Some good news is that the bottom helper leaf is not taking any load while stationary.

I'm pondering whether to jack the truck up again and rotate the stpring hanger so that it is facing forwards, which may give more support. However, that may leave the second leave sliding on part of the spring hanger so needing relocation of extra steel. Let's see how this works first.

  The piece of steel is long enough to reach the u-bolts, as long as the gap between leaves. The webbing is intended to stop the piece sliding out.
  The track is good. Even the shortcut over a dune.
  Taken at an appropriately slow speed.
  We are averaging about 25 km/hr between dunes.
  I cut the piece of steel too short.

It moved forward enough to just let the main spring stub rest on the second leaf.


  But I have a u-bolt, and another piece of the same steel with holes already in it.

Across the spring, to again be between the stub and the second leaf.

The original piece of steel is still there to stop new piece sliding forward.

All the u-bolt does is stop new piece sliding sideways.

  We also visited the spare parts department.

Passed a few old vehicles on the roadside until we found one that was upside down and still had springs.

Impossible for me to undo the u-bolts, but there was a length of broken spring available. Now clutched in my right hand, lest it fly away.

Credit cards not accepted, so no gst paid.

  The satphone worked as designed this time. Perhaps we are closer to the satellite, and its at a higher elevation to us.

While we have been driving daughter Jennifer has contacted ATW who originally supplied our parabolic truck springs. By lunch time Monday a new spring, with bushes and u-bolts, is on its way to Newman from Yandina in Queensland.

About 1,000 km to our west. Almost across the continent for the spring.

The spring will be in Newman in about 5 days. Delivered to the Information Centre who are expecting it. It will get there before us. We will likely take a bit more than a couple of weeks. Really not much slower than we'd originally intended. Just not as much freeboard.

Many thanks to Jennifer, Dave in ATW store and Barbara in Newman Info Centre.

The Davenport Hills in the distance are where we will camp.

  Len did his usual left handed surveyor trick, the campsite is not too far after the hairpin.

We've travelled about 75 km for the day. About 50 km left to Kintore.

I'm a wee bit headachy. Driving more carefully, and slowly, and concentrating on every little bump, leaves not much brainpower for enjoying the scenery.

Plus, its a warmer day.

  The campsite is at the end of the range. This is looking back whence we came.
  Highly unlikely. But, perhaps, if there was internet at Kaltukatjara (Docker River) there may be at Wallunguru (Kintore).

And even if there is, its a long way, though only as far as when we had internet west of the Olgas.

So, a quick walk to the top of the nearest dune .....

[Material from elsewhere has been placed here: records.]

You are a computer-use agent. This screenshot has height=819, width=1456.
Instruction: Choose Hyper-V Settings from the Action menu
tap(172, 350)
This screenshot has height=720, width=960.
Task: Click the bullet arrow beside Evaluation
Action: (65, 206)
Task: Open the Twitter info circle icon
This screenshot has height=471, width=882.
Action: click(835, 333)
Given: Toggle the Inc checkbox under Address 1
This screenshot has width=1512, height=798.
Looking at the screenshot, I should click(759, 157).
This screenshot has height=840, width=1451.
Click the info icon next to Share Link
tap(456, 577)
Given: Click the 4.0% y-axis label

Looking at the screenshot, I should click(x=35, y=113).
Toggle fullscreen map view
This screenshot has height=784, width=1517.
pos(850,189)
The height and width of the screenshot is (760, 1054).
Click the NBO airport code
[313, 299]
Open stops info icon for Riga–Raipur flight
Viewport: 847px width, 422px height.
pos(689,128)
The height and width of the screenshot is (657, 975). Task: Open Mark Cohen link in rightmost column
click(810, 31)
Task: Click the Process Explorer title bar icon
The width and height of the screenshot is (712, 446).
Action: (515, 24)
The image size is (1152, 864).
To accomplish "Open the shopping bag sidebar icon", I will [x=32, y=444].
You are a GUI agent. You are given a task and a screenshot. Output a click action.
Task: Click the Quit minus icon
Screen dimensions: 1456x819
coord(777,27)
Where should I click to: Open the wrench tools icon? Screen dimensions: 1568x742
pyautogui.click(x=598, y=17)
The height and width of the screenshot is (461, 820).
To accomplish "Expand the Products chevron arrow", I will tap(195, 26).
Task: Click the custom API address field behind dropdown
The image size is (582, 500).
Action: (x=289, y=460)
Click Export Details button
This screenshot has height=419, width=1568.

and having got your interest ....

all that happened was I got hot. No internet here.


  The truck is nestled under a couple of desert oaks.

The whispering casuarinas have become the shouting sheoaks. A nice breeze.

We've noticed that the sun is not quite as overhead during the day as it was as recently as last week.

We can no longer park facing the sun and expect the back to be in shade for the rest of the day. But it also means the afternoons will become cooler. Today is still a bit hot at 34 deg C, we've had a couple of days at 30, and expect a few more. The mornings vary between 15 and 25.

  Here, as with other ranges where there are dunes, they are shaped by the wind flowing around hills.

This dune, from the foot of the range, is curved. The road follows it round before finding the end and heading north again.

  There's nothing exotic about the birds we are seeing. We'd have to stay longer to see more.

This is a yellow-throated miner. Their range is all of Australia except the Simpson Desert and the Pilbara. I wonder why not those two areas.

Its in a gum tree, which is on top of the dune. There's also cane grass.

  to the north,

the Kintore Range.

If there were any crows around they would tell us Kintore Range is about 38 km away.

  and to the south, again. Looks like water occasionally flows at the base.